These allow Tesla’s Autopilot system to slow the car down when you reach a roundabout, for example, or bring the car to a halt if it senses you’re about to go through a red light. Elsewhere, the Model 3 can now show you more road markings, so you’re more aware of your surroundings, and it provides more options to set a cruise control speed by simply tapping an icon on its giant infotainment screen. You can even allow Tesla to view footage from inside your car in the event of an accident. Its experts can analyse this and put their learnings back into developing new safety technology.
If you want some idea of how these incremental improvements add up, Thatcham Research, which conducts crash testing in the UK on behalf of Euro NCAP, tested the Model S luxury car’s safety assistance features back in 2014 and it failed to surpass those of rivals by some margin. Today, both the Model S and Model 3 are the benchmarks for those same tests. Indeed, the Model 3 scored 94% in the driver assistance category in 2019 – a full 14% more than the next best car.
2nd place - Polestar 2 Android Automotive OS voice control
Most modern cars come with touchscreen infotainment systems; What Car? tests have shown that these can be more distracting to use than physical controls such as dials.
The solution is natural speech voice control. Many cars include this, but the system offered as part of Android Automotive OS, as seen on the electric Polestar 2, stands out for accuracy. The built-in Google Assistant can do everything from sending a message via your phone to setting the temperature, all without your hands leaving the steering wheel.

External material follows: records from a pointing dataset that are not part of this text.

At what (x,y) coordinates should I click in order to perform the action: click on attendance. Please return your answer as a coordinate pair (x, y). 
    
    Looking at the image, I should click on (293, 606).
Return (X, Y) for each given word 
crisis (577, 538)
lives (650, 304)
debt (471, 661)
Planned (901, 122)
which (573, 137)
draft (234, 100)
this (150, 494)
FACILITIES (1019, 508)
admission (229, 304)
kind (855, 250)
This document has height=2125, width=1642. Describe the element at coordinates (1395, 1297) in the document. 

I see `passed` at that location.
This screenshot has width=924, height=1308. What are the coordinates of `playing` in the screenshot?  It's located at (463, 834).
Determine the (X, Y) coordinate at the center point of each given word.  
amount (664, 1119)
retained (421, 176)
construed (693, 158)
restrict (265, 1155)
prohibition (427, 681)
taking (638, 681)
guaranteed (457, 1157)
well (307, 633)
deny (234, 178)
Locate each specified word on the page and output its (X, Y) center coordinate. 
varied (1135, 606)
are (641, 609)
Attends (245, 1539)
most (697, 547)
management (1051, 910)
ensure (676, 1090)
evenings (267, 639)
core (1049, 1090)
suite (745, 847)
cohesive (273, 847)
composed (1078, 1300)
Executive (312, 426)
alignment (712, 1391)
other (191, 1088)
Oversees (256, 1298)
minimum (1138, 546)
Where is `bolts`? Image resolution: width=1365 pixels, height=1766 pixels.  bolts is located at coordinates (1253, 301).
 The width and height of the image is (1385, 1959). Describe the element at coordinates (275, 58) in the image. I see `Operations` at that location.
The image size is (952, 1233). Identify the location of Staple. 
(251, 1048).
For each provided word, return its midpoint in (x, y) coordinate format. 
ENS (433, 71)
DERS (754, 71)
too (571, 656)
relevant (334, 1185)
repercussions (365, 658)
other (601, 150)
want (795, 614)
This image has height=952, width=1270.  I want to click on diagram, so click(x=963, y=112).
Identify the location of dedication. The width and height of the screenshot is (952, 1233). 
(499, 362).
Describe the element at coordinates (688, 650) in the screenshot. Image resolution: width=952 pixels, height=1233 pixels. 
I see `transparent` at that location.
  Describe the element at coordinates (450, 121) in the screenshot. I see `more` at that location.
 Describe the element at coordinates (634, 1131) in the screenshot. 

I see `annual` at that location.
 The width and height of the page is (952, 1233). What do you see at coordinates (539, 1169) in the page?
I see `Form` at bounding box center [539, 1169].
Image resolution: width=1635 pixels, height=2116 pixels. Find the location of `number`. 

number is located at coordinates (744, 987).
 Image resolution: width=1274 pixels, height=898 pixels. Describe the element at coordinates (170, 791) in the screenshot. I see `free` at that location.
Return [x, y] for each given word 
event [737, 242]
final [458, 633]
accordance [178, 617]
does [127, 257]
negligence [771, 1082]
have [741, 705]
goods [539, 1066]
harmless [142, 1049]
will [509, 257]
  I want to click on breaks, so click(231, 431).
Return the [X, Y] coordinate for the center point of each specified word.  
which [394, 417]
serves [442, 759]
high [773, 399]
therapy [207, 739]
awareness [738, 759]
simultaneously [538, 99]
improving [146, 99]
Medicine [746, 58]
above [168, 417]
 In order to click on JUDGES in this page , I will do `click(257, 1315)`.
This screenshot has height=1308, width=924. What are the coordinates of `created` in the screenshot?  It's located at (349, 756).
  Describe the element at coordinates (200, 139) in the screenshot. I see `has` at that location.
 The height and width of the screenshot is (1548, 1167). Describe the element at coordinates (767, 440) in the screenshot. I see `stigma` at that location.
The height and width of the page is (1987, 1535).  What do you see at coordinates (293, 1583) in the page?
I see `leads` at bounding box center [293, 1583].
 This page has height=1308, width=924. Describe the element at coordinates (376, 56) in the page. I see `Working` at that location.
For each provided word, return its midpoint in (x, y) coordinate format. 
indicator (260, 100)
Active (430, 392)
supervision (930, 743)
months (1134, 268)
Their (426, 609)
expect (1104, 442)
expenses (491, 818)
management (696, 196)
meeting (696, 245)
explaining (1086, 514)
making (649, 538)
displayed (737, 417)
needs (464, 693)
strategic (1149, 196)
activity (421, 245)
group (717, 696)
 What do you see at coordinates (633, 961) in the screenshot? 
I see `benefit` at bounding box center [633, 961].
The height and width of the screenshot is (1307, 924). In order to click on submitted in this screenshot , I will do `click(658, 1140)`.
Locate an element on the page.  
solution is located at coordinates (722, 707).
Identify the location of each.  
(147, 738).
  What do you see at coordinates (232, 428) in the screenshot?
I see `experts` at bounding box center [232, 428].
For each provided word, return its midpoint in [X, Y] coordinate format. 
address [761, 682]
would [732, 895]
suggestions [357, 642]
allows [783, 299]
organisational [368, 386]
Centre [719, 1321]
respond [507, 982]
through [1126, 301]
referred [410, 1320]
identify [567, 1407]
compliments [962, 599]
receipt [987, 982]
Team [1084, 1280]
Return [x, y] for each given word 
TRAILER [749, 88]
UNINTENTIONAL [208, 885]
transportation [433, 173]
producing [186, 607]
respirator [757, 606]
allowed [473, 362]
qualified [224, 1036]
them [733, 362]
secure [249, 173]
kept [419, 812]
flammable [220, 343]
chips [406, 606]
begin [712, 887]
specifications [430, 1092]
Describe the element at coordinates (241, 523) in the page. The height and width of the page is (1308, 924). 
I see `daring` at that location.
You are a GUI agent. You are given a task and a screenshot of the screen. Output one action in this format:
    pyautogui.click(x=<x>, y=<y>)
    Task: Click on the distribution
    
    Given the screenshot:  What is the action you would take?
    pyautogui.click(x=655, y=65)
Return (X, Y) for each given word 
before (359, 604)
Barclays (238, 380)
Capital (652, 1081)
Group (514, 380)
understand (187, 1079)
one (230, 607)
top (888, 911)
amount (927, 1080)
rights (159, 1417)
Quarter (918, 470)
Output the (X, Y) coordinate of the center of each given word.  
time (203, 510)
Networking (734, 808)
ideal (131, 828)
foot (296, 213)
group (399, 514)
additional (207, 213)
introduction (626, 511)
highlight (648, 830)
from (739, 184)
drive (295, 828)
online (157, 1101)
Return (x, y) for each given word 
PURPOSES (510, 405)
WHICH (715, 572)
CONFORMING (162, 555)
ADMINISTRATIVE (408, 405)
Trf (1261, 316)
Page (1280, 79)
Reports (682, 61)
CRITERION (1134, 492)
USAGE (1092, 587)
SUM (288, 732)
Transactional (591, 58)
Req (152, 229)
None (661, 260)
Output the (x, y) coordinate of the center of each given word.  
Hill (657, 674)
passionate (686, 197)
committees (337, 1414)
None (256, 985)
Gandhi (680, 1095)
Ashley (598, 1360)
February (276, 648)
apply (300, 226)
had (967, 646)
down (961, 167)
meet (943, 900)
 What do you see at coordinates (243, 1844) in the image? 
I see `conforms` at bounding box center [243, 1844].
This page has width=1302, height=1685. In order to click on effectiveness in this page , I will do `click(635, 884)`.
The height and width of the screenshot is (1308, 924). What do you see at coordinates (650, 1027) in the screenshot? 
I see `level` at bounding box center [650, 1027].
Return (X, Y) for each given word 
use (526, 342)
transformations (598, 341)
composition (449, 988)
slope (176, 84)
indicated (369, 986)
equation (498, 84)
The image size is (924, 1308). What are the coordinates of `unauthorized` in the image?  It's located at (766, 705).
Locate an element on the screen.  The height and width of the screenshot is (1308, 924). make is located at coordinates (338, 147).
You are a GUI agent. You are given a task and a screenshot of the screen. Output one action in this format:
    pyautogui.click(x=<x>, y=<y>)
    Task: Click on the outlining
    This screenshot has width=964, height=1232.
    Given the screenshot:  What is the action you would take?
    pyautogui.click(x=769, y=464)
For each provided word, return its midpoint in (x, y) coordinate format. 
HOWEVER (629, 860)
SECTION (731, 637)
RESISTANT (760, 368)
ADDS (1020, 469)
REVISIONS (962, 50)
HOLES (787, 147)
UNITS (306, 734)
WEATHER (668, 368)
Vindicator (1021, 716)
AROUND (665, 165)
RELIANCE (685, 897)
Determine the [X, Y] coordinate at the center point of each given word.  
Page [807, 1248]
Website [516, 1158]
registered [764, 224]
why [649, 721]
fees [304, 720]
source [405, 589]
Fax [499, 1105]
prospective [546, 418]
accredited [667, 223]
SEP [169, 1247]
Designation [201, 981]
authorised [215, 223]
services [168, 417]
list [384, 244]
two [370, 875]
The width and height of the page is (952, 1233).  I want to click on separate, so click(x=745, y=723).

3rd place - Volvo Advanced Interior Air Cleaner
Up to 90% of the world’s population is breathing polluted air, according to the World Health Organisation, so technology that protects your car’s occupants from hazardous particles is welcome.
Volvo’s Advanced Interior Air Cleaner is a world first. While rival systems use High Efficiency Particulate Air (HEPA) filters that rely on lots of super-fine fibres, Volvo’s uses an electrically charged filter that can remove up to 95% of the most harmful air particles before they enter your car.